> Passage:
==========
When an LLM is pointed at this folder, it reads the adapter_prompt.md, identifies the agents.md registry, and begins to understand the local directory structure. This approach offers two massive advantages:
- Token Efficiency: By avoiding the loading of massive, bloated "skill" libraries or plugins, you only load the specific context required for the current task, significantly reducing context window consumption and cost.
- Model Portability: You can switch from Claude to Gemini mid-session. Because the "intelligence" resides in the local Markdown files and the
adapter_prompt, the model is merely a transient compute engine acting upon a permanent, local knowledge base.
Replacing Auto-Memory with Structured Session Logs
The most controversial but necessary move is to switch off AI auto-memory. Proprietary auto-memory is non-deterministic and lacks structural integrity; it "grasps" what it deems useful, leading to fragmented and unorganized context.
Instead, the PKA utilizes Structured Session Logs. Every interaction is recorded in a session_logs directory within the team_knowledge folder. These are standard Markdown files that document the conclusions, decisions, and outcomes of every session.
==========
> Entries shown:
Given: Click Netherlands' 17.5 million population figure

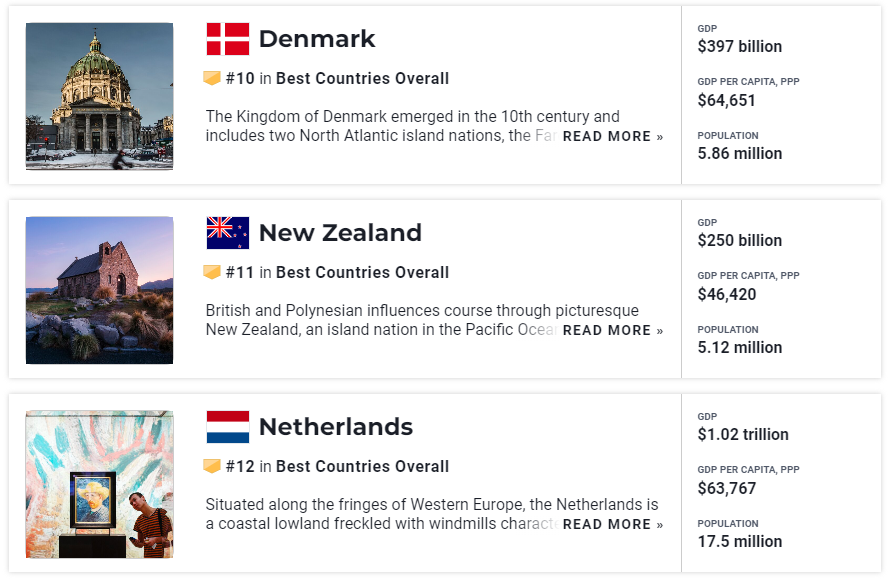Looking at the screenshot, I should pyautogui.click(x=740, y=542).
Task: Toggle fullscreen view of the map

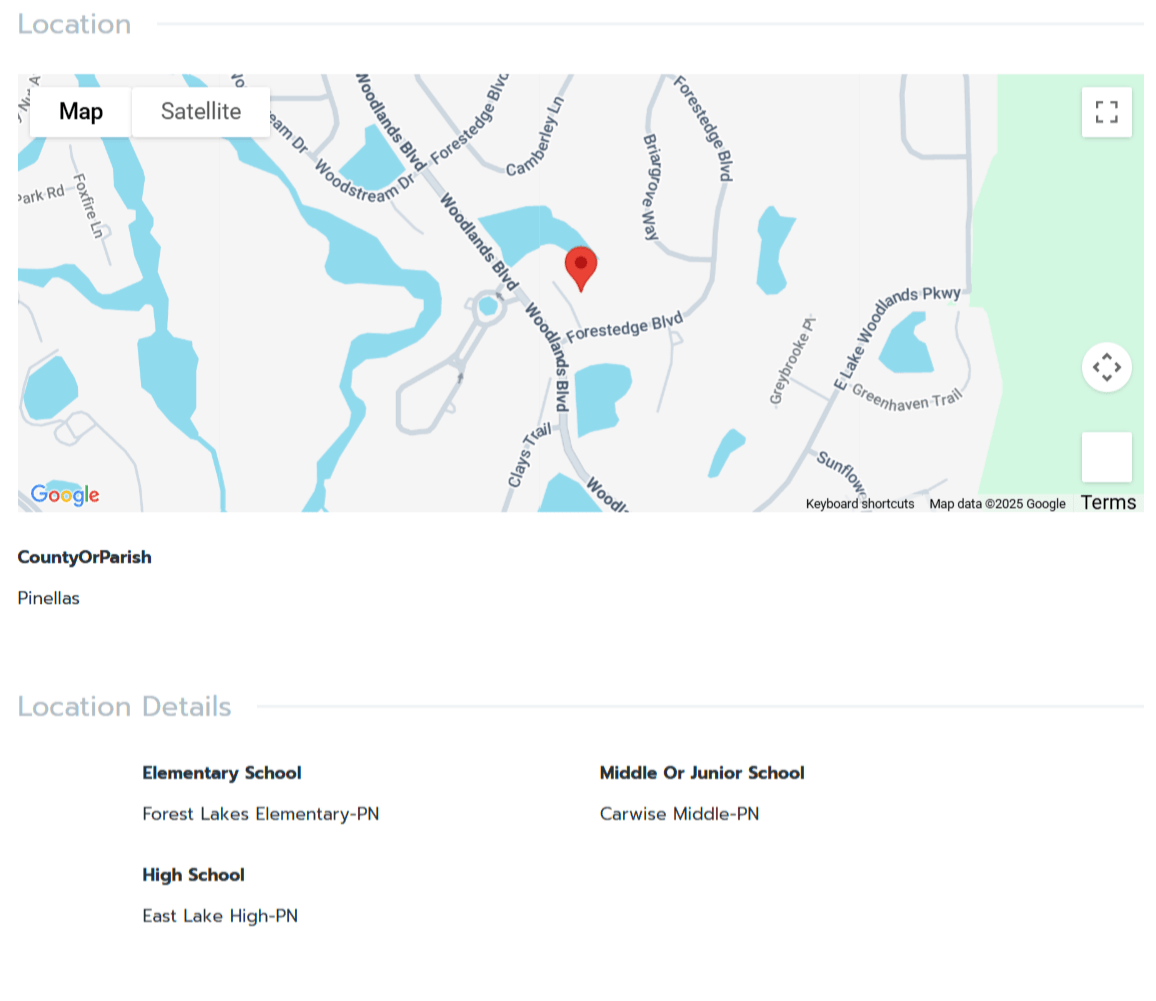Action: pyautogui.click(x=1106, y=112)
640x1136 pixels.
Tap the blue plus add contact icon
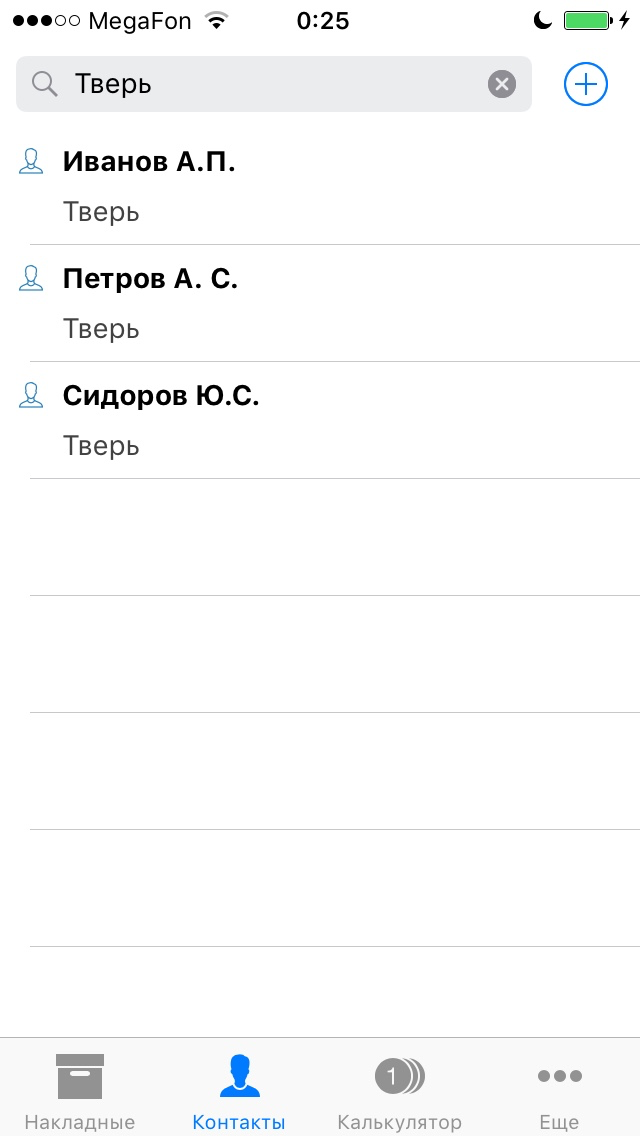(x=586, y=85)
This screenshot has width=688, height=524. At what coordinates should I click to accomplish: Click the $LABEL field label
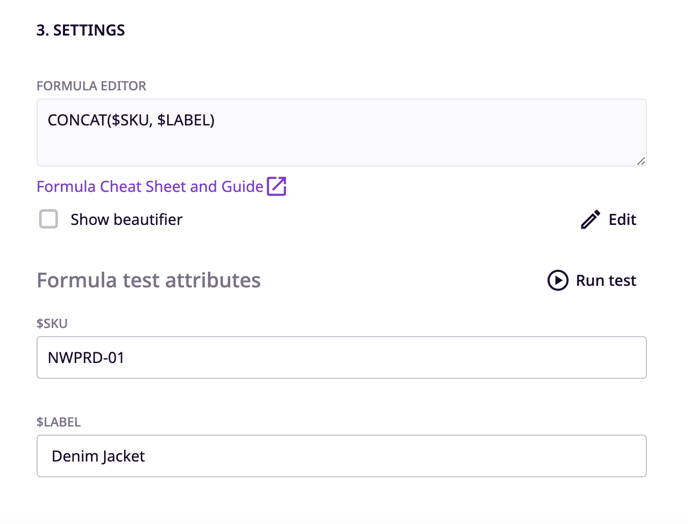(58, 422)
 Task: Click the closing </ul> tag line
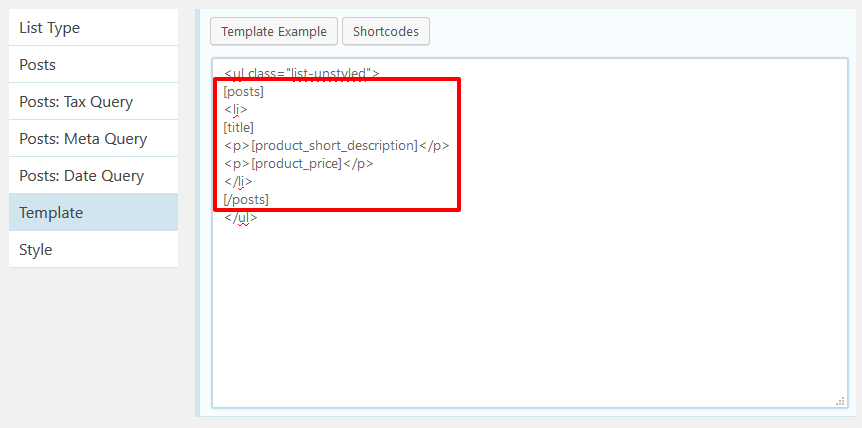click(241, 217)

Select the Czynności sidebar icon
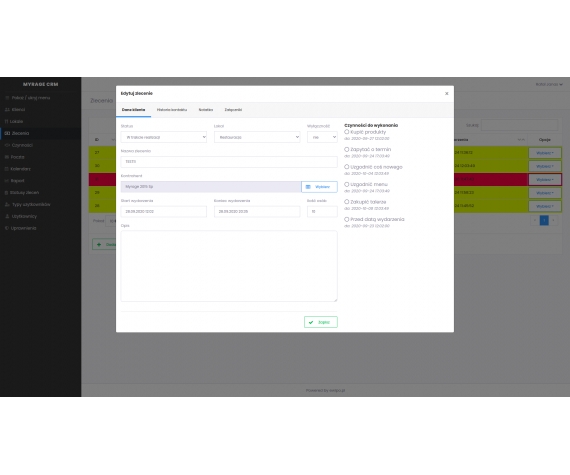[x=7, y=145]
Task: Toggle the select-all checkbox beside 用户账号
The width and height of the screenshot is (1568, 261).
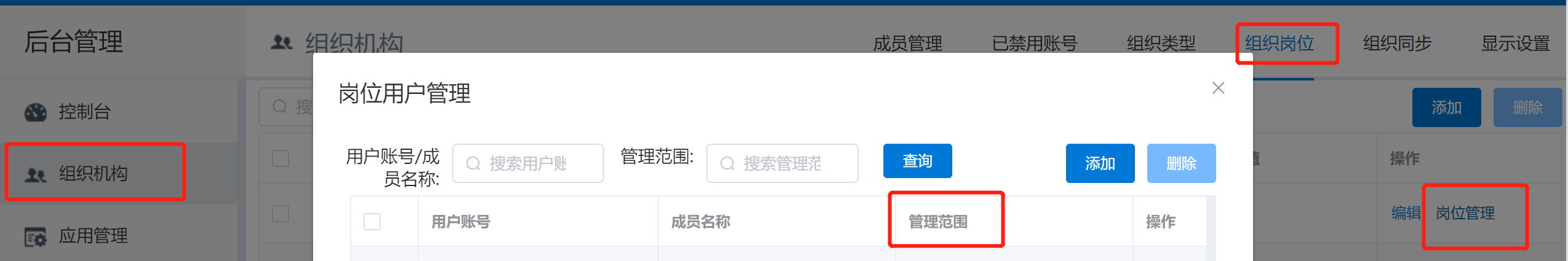Action: click(x=372, y=221)
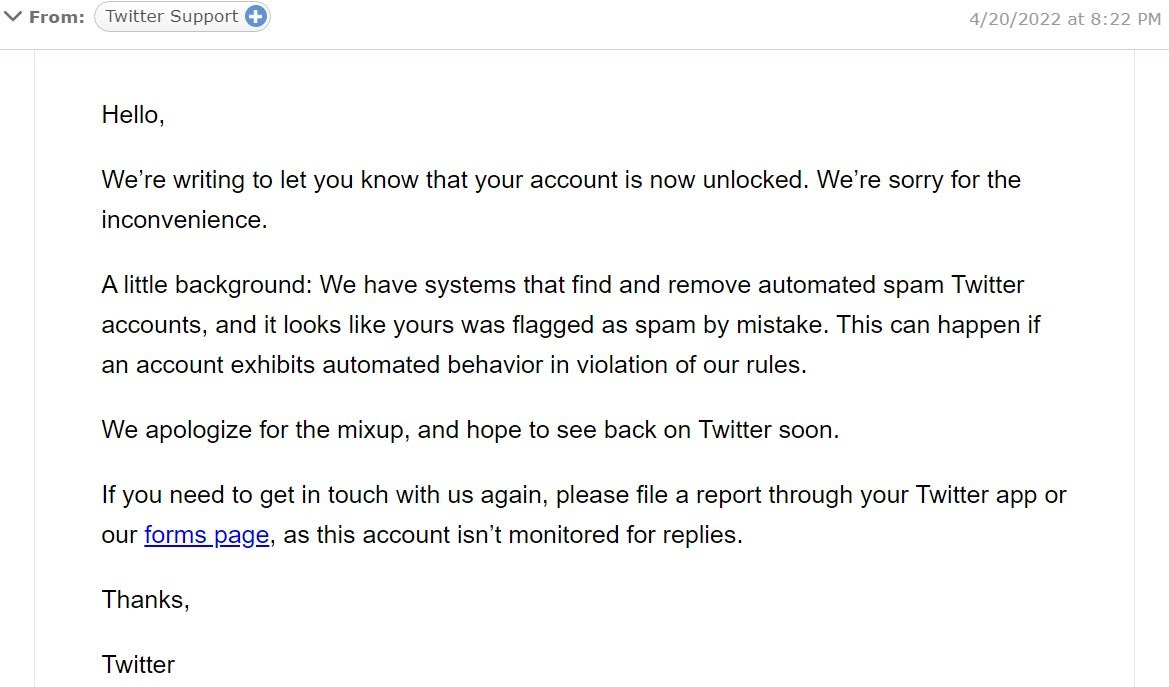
==========
> Work order: Continue the passage about the Markdown-based knowledge base and its structured session logs, starting after its last sentence. The records are not needed for this.

> Task result:
This provides a "Time Machine" capability. Because these logs are structured and text-based, you can instruct an LLM to "review the session logs from last Tuesday" to reconstruct the context of a previous project. This is far more efficient and reliable than relying on a black-box memory feature.
Data Interconnectivity: From Markdown to SQLite
While the initial implementation relies on Markdown and Wiki-links (making it natively compatible with tools like Obsidian for visual knowledge graph exploration), the architecture is designed for professional-grade scaling.
For high-density data management, the system can be upgraded to an SQLite database structure. By transitioning from flat Markdown files to an SQLite backend, the AI can perform complex relational queries, making it much more efficient at surfacing deep connections between entities (e.g., linking a person in the CRM to a specific meeting note and a subsequent project task).
By decoupling the knowledge from the model, we move from a state of digital dependency to a state of digital sovereignty. The PKA is not just a way to use AI; it is a way to build a permanent, scalable, and model-agnostic cognitive infrastructure.